Dataloader not scaling with number of workers

Hi there,

I am experiencing a performance issue in my dataloader that I’d appreciate some help with. The crux of the issue is the following.

for i, data_to_feed_model in enumerate(dataloader):
     end = timer()
     if i > 0:
          print(f"Time spent waiting for batch from dataloader = {end - start}")

     ## Perform model forward, backward with data_to_feed_model ##

     start = timer()

The collate_fn of my dataloader has a bottleneck function that is basically doing the following:

for i in range(N):
     samples = torch.multinomial(...)

I have also implemented a version of this critical section in C++ and exported it as a pybind11 module and that gives me about a 4x speedup for my problem size when timing that critical section on its own.

However, when timing how long the main training loop spends waiting for a batch from the dataloader I notice the following:

  1. For the C++ implementation - when using multiple workers in my dataloader the time it takes to wait for a batch in the training loop scales linearly upto 4 workers - i.e. there is a linear decrease in the time when scaling from 1 - 4 workers. But when I use 8 workers there is no decrease in the waiting time and takes just as long (if not longer) to wait for a batch as it did in the 4 worker case. However if I comment out my entire training loop and only pull batches out of the dataloader and never use them in any actual computation, like so:
for i, data_to_feed_model in enumerate(dataloader):
     end = timer()
     if i > 0:
          print(f"Time spent waiting for batch from dataloader = {end - start}")

     start = timer()

It continues to scale linearly upto 64 workers.

  1. For the Python implementation - the same issue still exists, however, peculiarly that threshold beyond which it stops scaling is reached at 16 workers (where as with the C++ implementation of bottleneck it was reached at 4 workers). And once again, if there is no actual computation in the training loop, it continues to scale up to 128 workers.

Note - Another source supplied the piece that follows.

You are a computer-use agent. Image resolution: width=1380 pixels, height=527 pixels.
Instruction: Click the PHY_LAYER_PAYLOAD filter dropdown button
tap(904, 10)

I would really appreciate some help trying to understand what’s going on here.

Thanks you very much for your time in reading this and any pointers you can give me. If there are any clarifications questions you have, I’d be more than happy to answer them.

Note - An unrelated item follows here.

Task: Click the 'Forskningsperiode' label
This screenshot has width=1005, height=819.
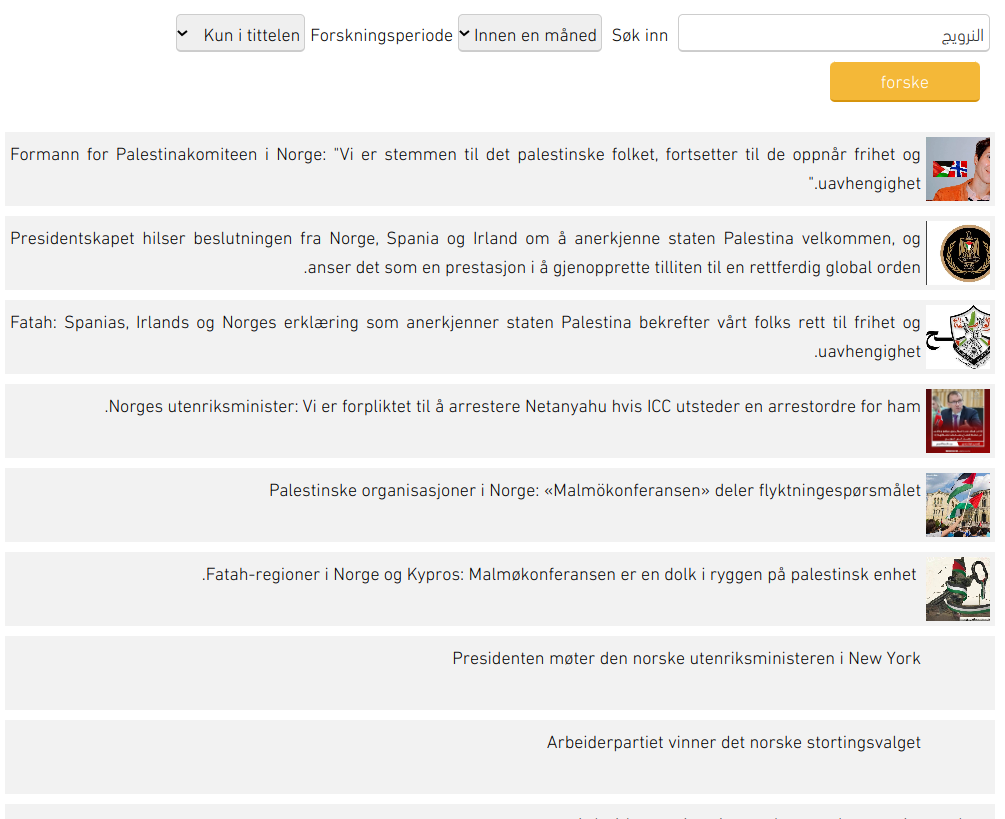Action: tap(381, 35)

How many physical CPU cores are available on the system you are benchmarking on? In many cases numerical preprocessing won’t scale beyond the number of physical CPU cores.

Additionally, is there any device-side work/host-to-device transfers occurring? If so you might need add synchronize calls to ensure that the timing is being done properly.

Hi there thanks for getting back to me:

  1. Here’s a snippet from lscpu on my benchmarking machine:

Architecture: x86_64
CPU op-mode(s): 32-bit, 64-bit
Byte Order: Little Endian
Address sizes: 52 bits physical, 57 bits virtual
CPU(s): 160
On-line CPU(s) list: 0-159
Thread(s) per core: 2
Core(s) per socket: 40
Socket(s): 2
NUMA node(s): 2
Vendor ID: GenuineIntel
CPU family: 6
Model: 106
Model name: Intel(R) Xeon(R) Platinum 8380 CPU @ 2.30GHz

So it looks like I have plenty of CPU cores.

  1. I do not have any async host to device transfers happening in my code, they’re all happening with blocking calls (non_blocking=False)

Interesting, could it be possible that you are saturating the device bandwidth with four workers already?

I would try to check how many samples/batches are copied to device memory per second via some napkin math and see if the bytes/second achieved there makes sense.

I’m confused why host to device transfer bandwidth would matter here? Or more specifically why employing more dataloader workers puts more pressure on that bandwidth? It’s still only copying one batch worth of data from host to device in each iteration right?

If it matters I am using an H100 GPU.

Thanks again for your responses!

I am also noticing a few more things:

  1. When monitoring CPU% of each process, the CPU% of the main process increases when I add more dataloader workers, and is always more than 100% for num_workers >= 8 (Over 300% for num_workers=16). Is this expected behavior?

  2. The CPU% of each of the dataloader worker processes is < 50%, regardless of the number of workers

  3. Upto 8 workers, restricting the number logical cores visible to the worker processes (with taskset) such that only num_workers number of logical cores can be used seems to improve performance by about 10%.

Not sure if any of this helps in understanding what’s happening but I thought I’d post them anyway.

Any pointers are greatly appreciated!